--- PASSAGE TO READ ---

- - - -

Which is why talking to actual people as a way to get some perspective is helpful. Last summer we found a guy named Don Holzschuh, he’s a truck driver out in the Midwest. We’ve stayed in touch.

Mr. Holzschuh, good to talk to you again.

Don Holzschuh: Hi, good to talk to you again. Thanks for calling.

Ryssdal: Where did we track you down this time?

Holzschuh: I’m in St. Paul, Minn.

Ryssdal: Pulled over on the side of the highway someplace on I-35, or no?

Holzschuh: Well I’m in the truckyard. I’m about ready to go home.

Ryssdal: So how are things?

Holzschuh: Not too bad. You know, it’s trotting along.

Ryssdal: That doesn’t sound ‘not too bad.’ That sounds more bad than not too bad.

Holzschuh: It’s food and fuel. The fuel jumped up quite a bit; it’s levelled off right now. But the food is just, going to the grocery store is almost having a heart attack. Have to take my banker along with me.

Ryssdal: It’s funny because if you talk to central bankers like us, like Ben Bernanke — you listen to him and he says, ‘yeah, inflation’s fine in this country, there’s really no inflation, especially if you don’t count food and fuel.’

Holzschuh: Well, that’s what most people buy, is food and fuel. That’s how they turn their paycheck if it doesn’t go that far. How many people are going on food stamps? It’s just trying to get by.

- - - -

--- SOURCE DATA ---
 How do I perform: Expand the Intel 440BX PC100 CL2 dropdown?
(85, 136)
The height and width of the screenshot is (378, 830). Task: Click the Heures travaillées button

- - - -

--- GIVEN EXERCISE ---
Carry on the interview with truck driver Don Holzschuh about food and fuel prices, starting after his last answer.

--- REPLY ---
Ryssdal: What about people you meet out on the road? You know, the people whose hardware stores you deliver to or people you talk to you at the truck stops? What do they say?

Holzschuh: Well, I ask them all, ‘What do you think about how the economy’s doing?’ and they just say, ‘It sucks.’ That’s it. I hate to be the guy at the end of the bar, but it just sucks.

Ryssdal: You know, it’s always so interesting to talk to you because this sense I get from you and the actual economy out there is so disconnected from what you see on Wall Street and what you hear politicians saying about how things are getting better. It’s just always eye-opening.

Holzschuh: It’s just normal in my area. I don’t know different regions or the type of work that’s been getting better. But for us, that’s like sitting on the ground. It’s just the same. It’s not getting any better and it’s getting a little more difficult with food going up and fuel. And people who have to drive to work every day, I feel sorry for them.

Ryssdal: You sound almost resigned to this, like it’s not ever going to get better.

Holzschuh: Well, I’m not going to commit suicide, but I just don’t see anything that’s happening. Something that’s hopeful in the future for the economy.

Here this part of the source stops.